Do not call load_dotenv() in client.py. Server-side tools should use secret("KEY"); standalone CLIs may load local .env files in their CLI wrapper.

Write the CLI

The sandbox shim installer only exposes tools with [project.scripts]. Keep the CLI thin: parse command-line arguments, call the client, and print JSON or plain text that an agent can read.

import json
import typer
 
from .client import _client
 
app = typer.Typer()
 
 
@app.command()
def query(sql: str) -> None:
    print(json.dumps(_client().query(sql)))

Verify

After deploy, verify from a fresh sandbox:

kubectl exec -n centaur-system <agent-sandbox-pod> -- centaur-tools list
kubectl exec -n centaur-system <agent-sandbox-pod> -- warehouse --help
kubectl exec -n centaur-system <agent-sandbox-pod> -- warehouse query "select 1"

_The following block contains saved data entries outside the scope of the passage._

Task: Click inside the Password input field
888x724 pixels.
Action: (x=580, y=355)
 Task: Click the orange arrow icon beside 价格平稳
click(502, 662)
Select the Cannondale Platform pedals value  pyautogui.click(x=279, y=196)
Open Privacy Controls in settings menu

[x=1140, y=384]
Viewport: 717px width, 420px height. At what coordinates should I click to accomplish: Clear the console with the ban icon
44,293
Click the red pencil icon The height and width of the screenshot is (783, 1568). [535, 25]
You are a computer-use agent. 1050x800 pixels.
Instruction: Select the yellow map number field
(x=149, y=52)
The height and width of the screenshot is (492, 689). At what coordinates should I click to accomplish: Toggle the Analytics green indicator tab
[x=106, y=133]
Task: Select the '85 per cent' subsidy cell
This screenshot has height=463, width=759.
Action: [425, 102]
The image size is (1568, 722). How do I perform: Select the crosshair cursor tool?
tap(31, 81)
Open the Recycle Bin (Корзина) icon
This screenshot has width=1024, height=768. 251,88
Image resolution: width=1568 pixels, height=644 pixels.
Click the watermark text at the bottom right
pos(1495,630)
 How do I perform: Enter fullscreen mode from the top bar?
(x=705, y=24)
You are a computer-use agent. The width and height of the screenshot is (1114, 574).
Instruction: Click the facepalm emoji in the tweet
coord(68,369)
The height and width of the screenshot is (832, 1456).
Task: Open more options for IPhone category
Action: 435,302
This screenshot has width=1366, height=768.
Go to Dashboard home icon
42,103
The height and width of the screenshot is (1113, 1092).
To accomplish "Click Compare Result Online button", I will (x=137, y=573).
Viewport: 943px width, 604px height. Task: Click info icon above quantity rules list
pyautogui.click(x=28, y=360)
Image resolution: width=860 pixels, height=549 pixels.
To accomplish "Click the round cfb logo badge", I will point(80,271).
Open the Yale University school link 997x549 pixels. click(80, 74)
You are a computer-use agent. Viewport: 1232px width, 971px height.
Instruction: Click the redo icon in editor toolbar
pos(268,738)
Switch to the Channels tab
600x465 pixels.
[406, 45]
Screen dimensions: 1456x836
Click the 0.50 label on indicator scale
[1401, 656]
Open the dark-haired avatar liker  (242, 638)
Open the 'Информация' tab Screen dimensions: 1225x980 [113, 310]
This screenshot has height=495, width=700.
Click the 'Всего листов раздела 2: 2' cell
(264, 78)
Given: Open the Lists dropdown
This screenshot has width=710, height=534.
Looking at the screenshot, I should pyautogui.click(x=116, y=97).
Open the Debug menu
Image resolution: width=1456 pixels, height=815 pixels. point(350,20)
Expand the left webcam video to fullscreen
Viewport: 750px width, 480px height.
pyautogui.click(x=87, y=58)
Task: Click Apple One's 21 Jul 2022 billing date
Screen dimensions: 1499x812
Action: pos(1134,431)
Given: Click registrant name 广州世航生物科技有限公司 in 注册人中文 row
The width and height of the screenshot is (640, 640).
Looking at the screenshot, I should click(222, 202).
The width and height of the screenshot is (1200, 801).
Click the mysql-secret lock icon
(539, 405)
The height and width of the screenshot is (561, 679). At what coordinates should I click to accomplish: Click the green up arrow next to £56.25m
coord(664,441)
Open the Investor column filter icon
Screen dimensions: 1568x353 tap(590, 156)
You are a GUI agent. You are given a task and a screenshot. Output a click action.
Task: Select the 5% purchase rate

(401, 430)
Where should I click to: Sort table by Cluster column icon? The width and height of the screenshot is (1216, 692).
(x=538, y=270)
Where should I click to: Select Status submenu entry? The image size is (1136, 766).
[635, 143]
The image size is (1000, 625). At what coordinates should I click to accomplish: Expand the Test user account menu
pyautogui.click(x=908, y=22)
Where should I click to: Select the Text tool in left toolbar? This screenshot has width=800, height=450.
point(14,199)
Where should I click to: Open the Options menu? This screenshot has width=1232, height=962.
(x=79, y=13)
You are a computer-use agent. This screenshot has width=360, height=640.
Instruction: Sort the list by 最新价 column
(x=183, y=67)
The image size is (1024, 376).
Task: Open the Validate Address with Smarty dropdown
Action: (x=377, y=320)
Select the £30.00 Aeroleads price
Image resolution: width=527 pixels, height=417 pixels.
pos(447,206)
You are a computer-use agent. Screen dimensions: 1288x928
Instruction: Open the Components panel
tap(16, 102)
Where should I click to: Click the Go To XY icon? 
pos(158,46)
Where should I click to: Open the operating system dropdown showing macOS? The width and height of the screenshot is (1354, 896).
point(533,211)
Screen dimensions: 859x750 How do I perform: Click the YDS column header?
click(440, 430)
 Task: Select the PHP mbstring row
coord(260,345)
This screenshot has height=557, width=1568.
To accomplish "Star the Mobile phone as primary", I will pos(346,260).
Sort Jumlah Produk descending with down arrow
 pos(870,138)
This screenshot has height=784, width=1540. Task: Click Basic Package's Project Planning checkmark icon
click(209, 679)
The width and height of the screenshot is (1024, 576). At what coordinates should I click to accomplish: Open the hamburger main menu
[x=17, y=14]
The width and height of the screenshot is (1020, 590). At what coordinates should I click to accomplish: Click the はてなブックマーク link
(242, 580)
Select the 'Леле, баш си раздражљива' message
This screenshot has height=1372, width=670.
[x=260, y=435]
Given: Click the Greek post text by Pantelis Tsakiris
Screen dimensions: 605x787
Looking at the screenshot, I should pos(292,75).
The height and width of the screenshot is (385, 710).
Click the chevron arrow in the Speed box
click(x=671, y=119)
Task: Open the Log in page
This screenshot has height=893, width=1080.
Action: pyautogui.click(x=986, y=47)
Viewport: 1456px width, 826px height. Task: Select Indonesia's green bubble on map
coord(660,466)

Check that the tool appears, the CLI help is useful, and a real invocation works through iron-proxy when credentials are needed. If a tool is missing, inspect the configured repo/ref in repo-cache, TOOL_DIRS, the tool directory name, [tool.centaur] module = "client.py", and the [project.scripts] entry. For workflow-only use, also run a small workflow that exercises ctx.call_tool(...), which uses the generated centaur-tools call bridge.